On Friday, June 29, Lamont Carey addressed members of the National Newspaper Publishers Association (NNPA) at their annual convention in a presentation entitled Criminal Justice Reform and the African American Community.

Carey is a motivational speaker, spoken word artist and entrepreneur. After his release from prison in 2002, he founded CONTACT VISITS, a nonprofit organization dedicated to reducing recidivism. According to the National Institute of Justice, within five years of release, 76.6 percent of released prisoners were rearrested.

To combat this epidemic, he set a goal to help young people who are starting to get involved in crime, people currently in prison, and people freshly released from prison to overcome mental barriers by changing cognitive behaviors.

“Crime is a subculture,” he said. “There are rules and philosophies that you learn to live by that continually produce and protect bad behavior.” In changing the thought process around their actions, Carey helps people to create or design a personalized pathway to their own success. Based on this philosophy, Carey created a curriculum that has been implemented in communities and jails nationwide.

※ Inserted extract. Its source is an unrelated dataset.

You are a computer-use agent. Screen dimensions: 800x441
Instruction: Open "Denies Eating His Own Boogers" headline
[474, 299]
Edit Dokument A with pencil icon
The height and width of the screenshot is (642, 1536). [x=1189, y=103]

He reinforces this curriculum in his book, “Dead Before 18‒Saving Our Boys from the Streets,” to give his authentic advice to boys growing up as he did and to encourage them to change their way of thinking before entering the never-ending school-to-prison pipeline. In his book, he tells about growing up fighting, selling drugs, dropping out of school and using guns as a child.

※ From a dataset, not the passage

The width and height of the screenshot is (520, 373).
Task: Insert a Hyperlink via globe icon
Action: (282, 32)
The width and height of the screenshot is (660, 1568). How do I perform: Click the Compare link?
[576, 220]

“At the age of 16, I was charged as an adult and sent to an adult prison,” Carey wrote. His authentic advice can serve somewhat as an open letter to “young men who feel the world is against them,” from “A man that survived the streets, prison and found that the only way to live and succeed is to know the truth about oneself and the streets.”

The streets are fueled by impulsive behavior. “Impulsivity is a tendency to act without thinking about the consequences of your actions,” Carey explains on page 25 of his book. It is one of the many traits that young black men have developed due to their environments.

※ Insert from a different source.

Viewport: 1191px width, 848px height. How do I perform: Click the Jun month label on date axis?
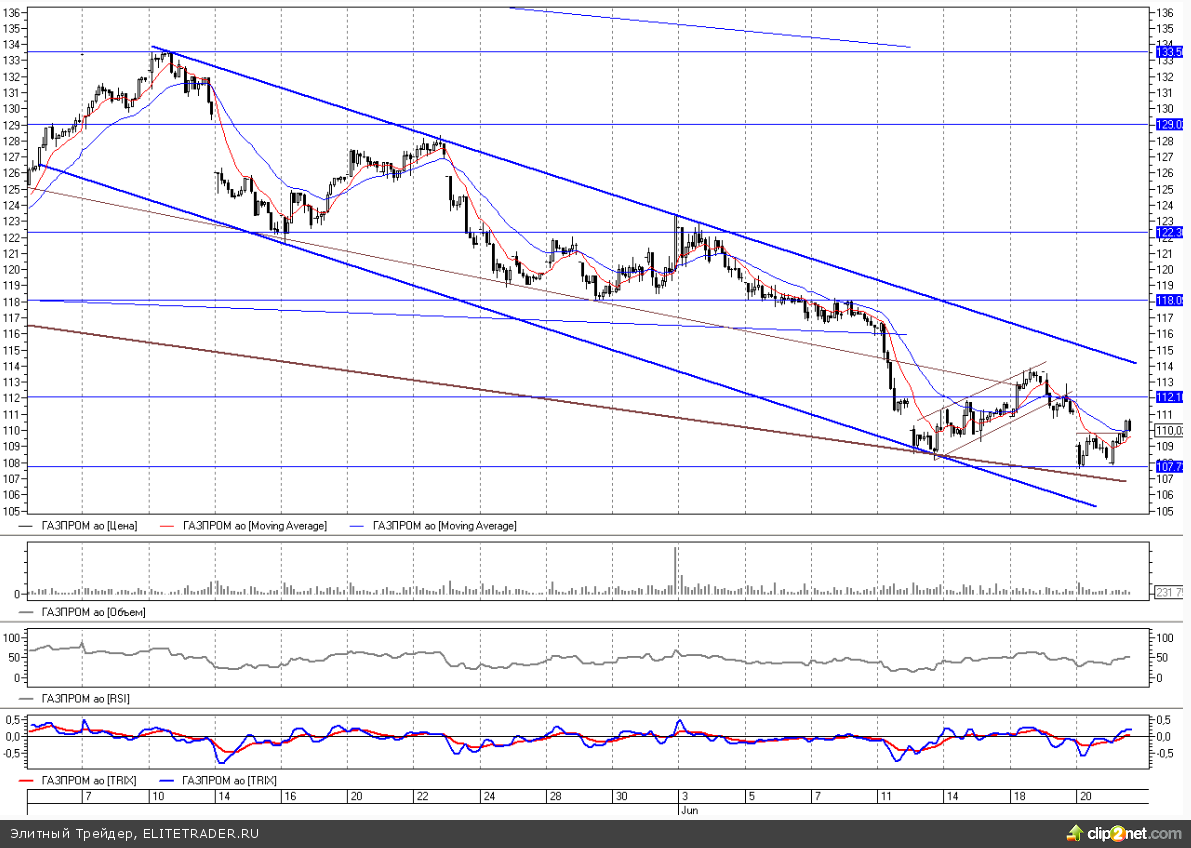pyautogui.click(x=689, y=810)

“People who learn your triggers can start to use it for their amusement or to get you to fight their battles,” Carey explains. He attributes these reactions to a lack of self-awareness, which can be the root of beginning a life of impulsive behavior, “The more you learn about yourself, the more you can learn to change your responses.”

Carey had many turning points that changed his cognitive process, developed his self-awareness and freed him of the pipeline, but the one that he cites most is his education, which fueled his transformation from uneducated and insecure to educated and empowered.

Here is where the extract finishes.